PAGE EXCERPT:
BEGIN

Denney and the Jets
Mexican Coke
Burger Records/Limited Fanfare
★★★
Somewhere between late ‘60s era Rolling Stones and Rock *a* Teens lies Denny and the Jets. An appropriate Burger Records group, you are not quite sure if the band is being sarcastic about the homage or serious, but what I can affirm is that they channel the sound of the genre really, really well!
Not to say that I am really excited about this album. Okay, at first I was because “Water To Wine” is a fantastic song. The bounce, the call and response, it’s a blending of Motown meets the mop top and if you did not know better, I dare you to do a blind taste test and tell me how many people guess this song is current.
Denny and the Jets – Bye Bye Queen
https://www.youtube.com/watch?v=w2O7791klcQ
However, the passion dies away after so long. “Darlin’,” a unrequited love song that lacks the passion of what I consider a passionless early rock period, would take a lot to strike the charge in current times or a complete or an utter breakdown that would make you want to start slitting wrists, and I see neither in this song. The song seems to drag along like a limp body.

END

ASSIGNMENT A: Can you repeat the part of the Mexican Coke review starting at "Denny and the Jets –" and ending at "a limp body."?
ASSIGNMENT B: How would you sum up the Mexican Coke review in two sentences?
ASSIGNMENT C: What comes next in the Mexican Coke review? Continue it from where it stops.

RAW DATA:
BEGIN

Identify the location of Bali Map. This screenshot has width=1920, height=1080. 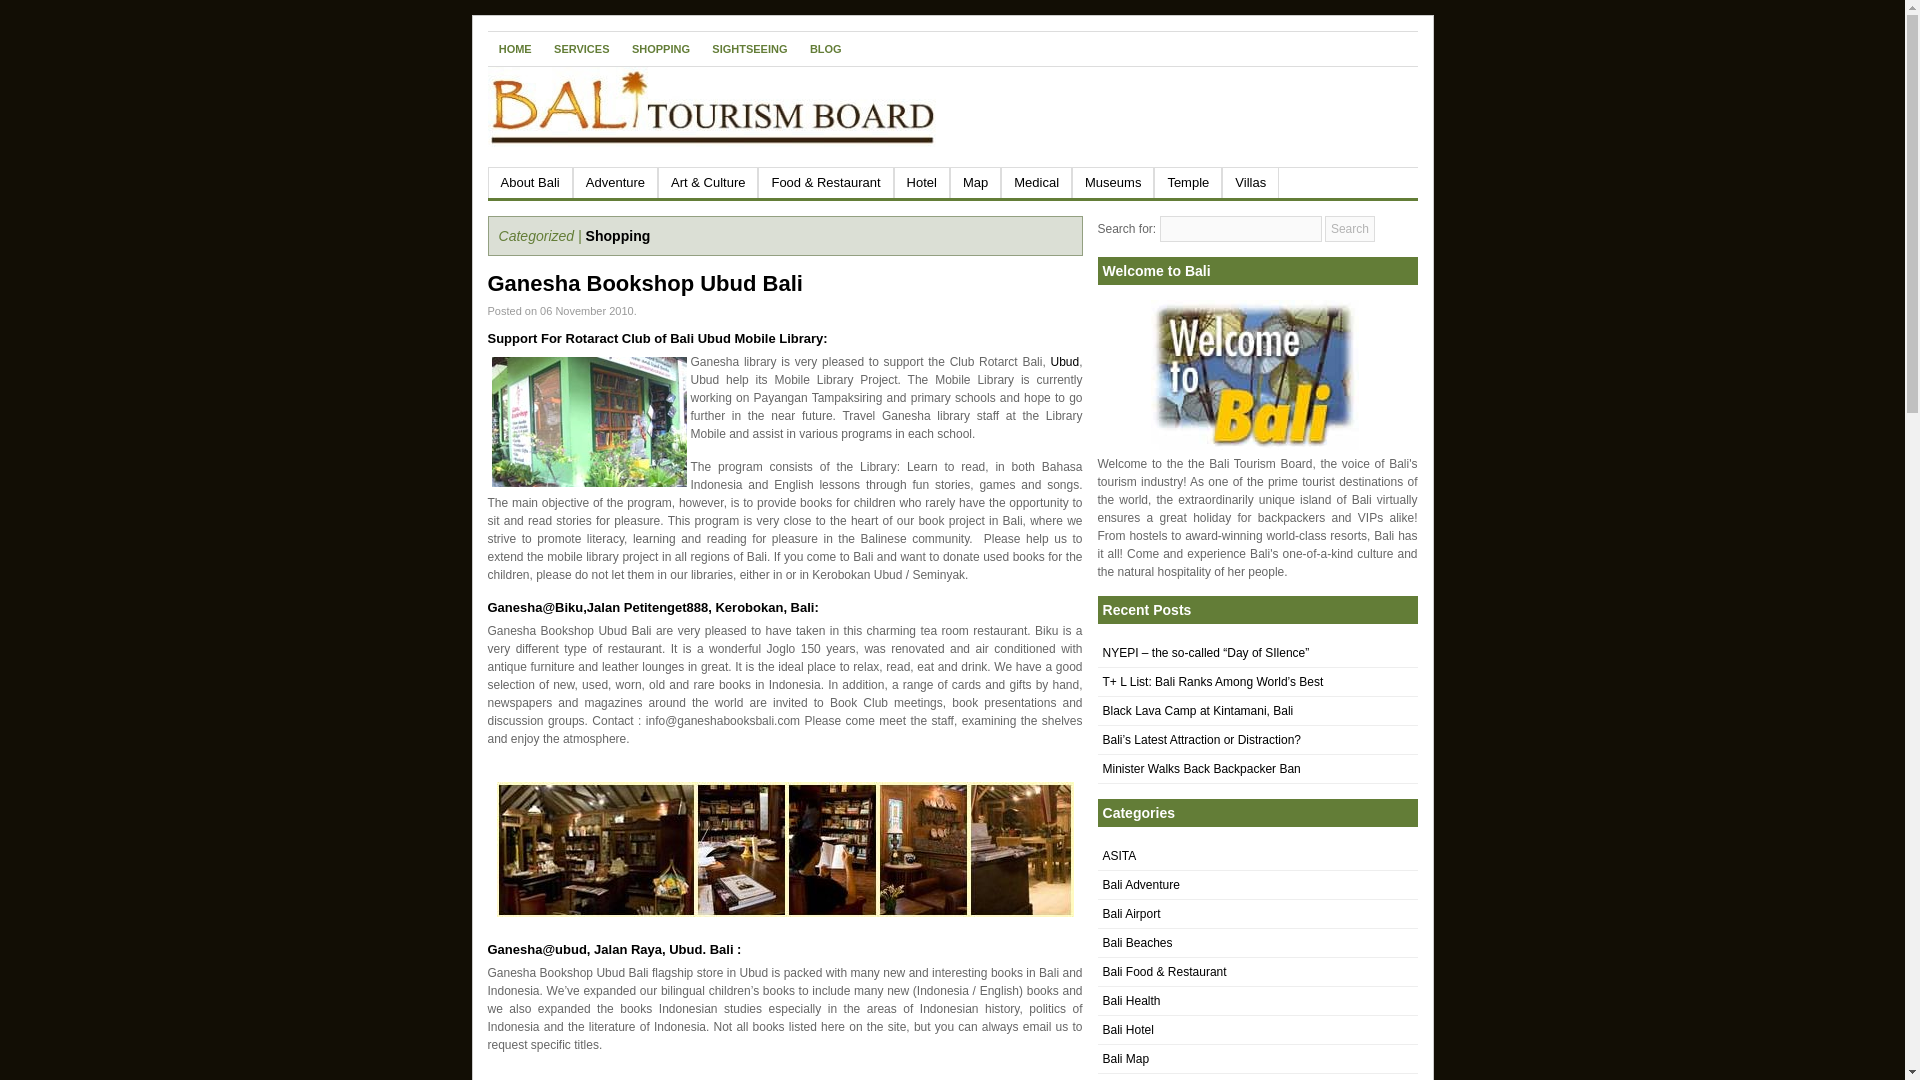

END

TASK RESULT A:
Denny and the Jets – Bye Bye Queen
https://www.youtube.com/watch?v=w2O7791klcQ
However, the passion dies away after so long. “Darlin’,” a unrequited love song that lacks the passion of what I consider a passionless early rock period, would take a lot to strike the charge in current times or a complete or an utter breakdown that would make you want to start slitting wrists, and I see neither in this song. The song seems to drag along like a limp body.

TASK RESULT B: The reviewer places the band somewhere between late '60s era Rolling Stones and Rock a Teens, says it is unclear whether the homage is sarcastic or serious, and affirms that the band channels the genre's sound really well. The reviewer was excited at first by "Water To Wine," a bouncy call-and-response blend of Motown and mop-top sound, but the passion fades, and "Darlin'" drags along like a limp body.

TASK RESULT C:
“Alabama Man” is as good as any Creedence Clearwater Revival song while “Hooked” is so hooked on the Stones it’s almost too much on how obsessive the style is. The light here is “Mama’s Got The Blues,” which powers up an early ‘70s noisy reprise of rock. It brings back the baffling feeling of just how good this band nestles themselves back in that world of bluesy, tight-jeaned suede rock.
I guess you have to start somewhere and “Pain Pills” harks back to when Chris Denney would steal them from his Grandma’s medicine cabinet. Keep it up and we may eventually see your Black and Blue era Denney and the Jets.